┌─ Passage provided

Live, Laugh, Lawsuit: Why Indian Comedians Are Lawyer-Proofing Their Jokes

2025 is gearing up to be a watershed year in the history of Indian comedy — a history that is still quite young, barely yawned into teenaged rebellion, now disciplined shut.

Prathyush Parasuraman
By Prathyush Parasuraman
LAST UPDATED: APR 07, 2025, 13:22 IST|5 min read
Samay Raina, Kunal Kamra and Ranveer Allahbadia

With the loud and brutal response to both Ranveer Allahbadia’s off-colour humour on Samay Raina’s show India’s Got Latent and Kunal Kamra’s acerbic digs at politicians in his comedy special Naya Bharat, 2025 is gearing up to be a watershed year in the history of Indian comedy — a history that is still quite young, barely yawned into teenaged rebellion, now disciplined shut.

└─
┌─ Task material

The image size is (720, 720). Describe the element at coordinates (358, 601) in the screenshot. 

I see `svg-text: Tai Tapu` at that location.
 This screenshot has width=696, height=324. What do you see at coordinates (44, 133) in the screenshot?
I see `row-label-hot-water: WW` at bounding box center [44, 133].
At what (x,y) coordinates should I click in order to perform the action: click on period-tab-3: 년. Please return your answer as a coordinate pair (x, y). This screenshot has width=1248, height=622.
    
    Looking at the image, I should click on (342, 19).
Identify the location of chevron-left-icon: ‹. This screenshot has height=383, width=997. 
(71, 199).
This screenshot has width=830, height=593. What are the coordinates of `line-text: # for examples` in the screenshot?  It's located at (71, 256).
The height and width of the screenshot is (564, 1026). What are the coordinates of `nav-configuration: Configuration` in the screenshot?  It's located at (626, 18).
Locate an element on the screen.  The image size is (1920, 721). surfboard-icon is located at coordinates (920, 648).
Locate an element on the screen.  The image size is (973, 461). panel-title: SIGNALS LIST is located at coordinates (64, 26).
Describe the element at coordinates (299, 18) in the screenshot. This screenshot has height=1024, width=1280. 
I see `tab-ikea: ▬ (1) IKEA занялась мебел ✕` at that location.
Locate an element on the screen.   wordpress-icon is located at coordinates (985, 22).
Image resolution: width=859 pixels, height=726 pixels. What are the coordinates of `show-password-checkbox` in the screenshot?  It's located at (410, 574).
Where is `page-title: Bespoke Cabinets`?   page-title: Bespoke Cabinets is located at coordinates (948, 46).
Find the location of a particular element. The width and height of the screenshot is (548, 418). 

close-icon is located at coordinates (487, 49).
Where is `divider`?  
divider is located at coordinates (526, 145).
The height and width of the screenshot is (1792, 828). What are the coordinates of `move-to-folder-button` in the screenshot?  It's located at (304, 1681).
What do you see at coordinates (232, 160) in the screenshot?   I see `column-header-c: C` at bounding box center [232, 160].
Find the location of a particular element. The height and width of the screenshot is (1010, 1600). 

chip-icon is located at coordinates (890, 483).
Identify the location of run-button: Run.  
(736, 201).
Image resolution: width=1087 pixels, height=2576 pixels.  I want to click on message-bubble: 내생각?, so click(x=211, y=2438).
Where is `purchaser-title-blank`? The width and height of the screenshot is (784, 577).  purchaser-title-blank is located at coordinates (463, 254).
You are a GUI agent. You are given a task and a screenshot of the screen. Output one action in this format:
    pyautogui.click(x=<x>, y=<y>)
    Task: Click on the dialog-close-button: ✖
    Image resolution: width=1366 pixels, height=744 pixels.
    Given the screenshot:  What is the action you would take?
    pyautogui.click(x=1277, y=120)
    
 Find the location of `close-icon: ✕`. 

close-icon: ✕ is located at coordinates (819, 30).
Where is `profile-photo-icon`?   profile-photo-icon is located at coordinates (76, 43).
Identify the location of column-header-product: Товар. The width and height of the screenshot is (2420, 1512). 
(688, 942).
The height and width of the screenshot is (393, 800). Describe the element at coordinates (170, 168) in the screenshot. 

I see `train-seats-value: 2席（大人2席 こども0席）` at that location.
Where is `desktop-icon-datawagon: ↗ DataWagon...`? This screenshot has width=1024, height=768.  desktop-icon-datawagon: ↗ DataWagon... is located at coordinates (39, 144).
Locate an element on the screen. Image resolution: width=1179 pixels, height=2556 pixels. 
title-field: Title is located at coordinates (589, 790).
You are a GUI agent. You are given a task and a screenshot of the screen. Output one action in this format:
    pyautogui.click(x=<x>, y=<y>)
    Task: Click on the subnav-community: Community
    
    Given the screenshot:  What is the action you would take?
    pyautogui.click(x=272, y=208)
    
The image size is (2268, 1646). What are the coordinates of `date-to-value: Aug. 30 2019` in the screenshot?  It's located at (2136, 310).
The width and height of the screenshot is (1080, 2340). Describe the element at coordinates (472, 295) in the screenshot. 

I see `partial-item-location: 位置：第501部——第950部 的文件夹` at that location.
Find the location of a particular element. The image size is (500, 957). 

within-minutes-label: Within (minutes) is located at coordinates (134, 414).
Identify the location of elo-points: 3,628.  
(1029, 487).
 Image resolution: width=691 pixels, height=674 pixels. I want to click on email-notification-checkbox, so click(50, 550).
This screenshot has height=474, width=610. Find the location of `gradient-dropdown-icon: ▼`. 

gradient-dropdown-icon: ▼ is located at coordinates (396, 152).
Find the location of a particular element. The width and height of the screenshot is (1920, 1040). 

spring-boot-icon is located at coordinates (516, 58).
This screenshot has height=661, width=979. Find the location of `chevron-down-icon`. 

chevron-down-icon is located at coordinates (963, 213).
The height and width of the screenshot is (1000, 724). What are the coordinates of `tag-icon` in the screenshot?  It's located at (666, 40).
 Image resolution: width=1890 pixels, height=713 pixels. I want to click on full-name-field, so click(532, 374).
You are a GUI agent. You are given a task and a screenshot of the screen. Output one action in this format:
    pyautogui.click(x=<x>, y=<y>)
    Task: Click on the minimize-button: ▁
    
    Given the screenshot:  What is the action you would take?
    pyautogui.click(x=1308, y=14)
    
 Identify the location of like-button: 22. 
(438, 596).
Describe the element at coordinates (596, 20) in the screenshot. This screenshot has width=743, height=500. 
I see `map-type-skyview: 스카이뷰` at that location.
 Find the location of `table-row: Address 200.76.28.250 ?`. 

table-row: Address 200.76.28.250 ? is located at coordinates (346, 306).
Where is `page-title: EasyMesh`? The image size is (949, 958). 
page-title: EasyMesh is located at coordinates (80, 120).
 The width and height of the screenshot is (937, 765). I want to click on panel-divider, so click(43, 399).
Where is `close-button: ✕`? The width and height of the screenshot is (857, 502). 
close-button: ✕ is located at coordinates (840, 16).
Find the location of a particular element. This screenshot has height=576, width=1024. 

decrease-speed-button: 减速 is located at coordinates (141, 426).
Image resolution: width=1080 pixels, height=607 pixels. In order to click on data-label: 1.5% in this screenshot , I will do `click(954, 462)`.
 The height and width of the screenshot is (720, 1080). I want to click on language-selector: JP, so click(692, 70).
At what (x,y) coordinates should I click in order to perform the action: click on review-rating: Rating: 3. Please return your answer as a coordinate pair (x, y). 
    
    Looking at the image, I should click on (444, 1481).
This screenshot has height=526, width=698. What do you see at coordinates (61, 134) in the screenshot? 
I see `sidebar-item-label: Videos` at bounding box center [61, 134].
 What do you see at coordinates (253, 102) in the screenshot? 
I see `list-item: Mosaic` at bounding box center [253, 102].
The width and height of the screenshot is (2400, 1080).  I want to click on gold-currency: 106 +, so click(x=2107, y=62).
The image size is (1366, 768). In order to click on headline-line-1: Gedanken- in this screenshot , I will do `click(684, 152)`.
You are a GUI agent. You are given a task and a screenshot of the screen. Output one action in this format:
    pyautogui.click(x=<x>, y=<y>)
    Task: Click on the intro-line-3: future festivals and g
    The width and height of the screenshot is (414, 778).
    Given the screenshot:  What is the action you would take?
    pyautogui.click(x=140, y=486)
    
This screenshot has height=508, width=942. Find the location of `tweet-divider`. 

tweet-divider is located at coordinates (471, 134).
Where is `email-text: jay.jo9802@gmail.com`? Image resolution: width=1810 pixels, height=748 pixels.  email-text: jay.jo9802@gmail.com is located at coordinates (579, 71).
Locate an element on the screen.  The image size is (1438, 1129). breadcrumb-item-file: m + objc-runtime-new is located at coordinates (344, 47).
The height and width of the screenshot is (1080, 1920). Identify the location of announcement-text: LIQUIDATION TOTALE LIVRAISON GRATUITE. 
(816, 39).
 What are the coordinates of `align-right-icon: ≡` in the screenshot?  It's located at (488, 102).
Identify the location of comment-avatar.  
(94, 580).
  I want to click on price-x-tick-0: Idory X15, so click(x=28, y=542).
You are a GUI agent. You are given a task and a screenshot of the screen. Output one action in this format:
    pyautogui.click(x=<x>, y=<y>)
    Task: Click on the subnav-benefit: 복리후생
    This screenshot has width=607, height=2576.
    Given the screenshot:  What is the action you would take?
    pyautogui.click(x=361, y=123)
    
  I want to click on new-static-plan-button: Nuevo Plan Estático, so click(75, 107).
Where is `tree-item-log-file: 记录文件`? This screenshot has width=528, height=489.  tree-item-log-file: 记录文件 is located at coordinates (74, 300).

└─

* [Tasks to carry out]
• 1. According to the article on Indian comedians, what is the name of Kunal Kamra's comedy special?
• 2. From the data excerpts, put the lines from the one containing "is (949, 958)." up to and including the one containing "close-button: ✕ is" into a JSON list of strings, one string per line, leaving out blank lines.

* [Answers to this exercise]
• 1. Naya Bharat

• 2.
[
  "Where is `page-title: EasyMesh`? The image size is (949, 958). ",
  "page-title: EasyMesh is located at coordinates (80, 120).",
  " The width and height of the screenshot is (937, 765). I want to click on panel-divider, so click(43, 399).",
  "Where is `close-button: ✕`? The width and height of the screenshot is (857, 502). ",
  "close-button: ✕ is located at coordinates (840, 16)."
]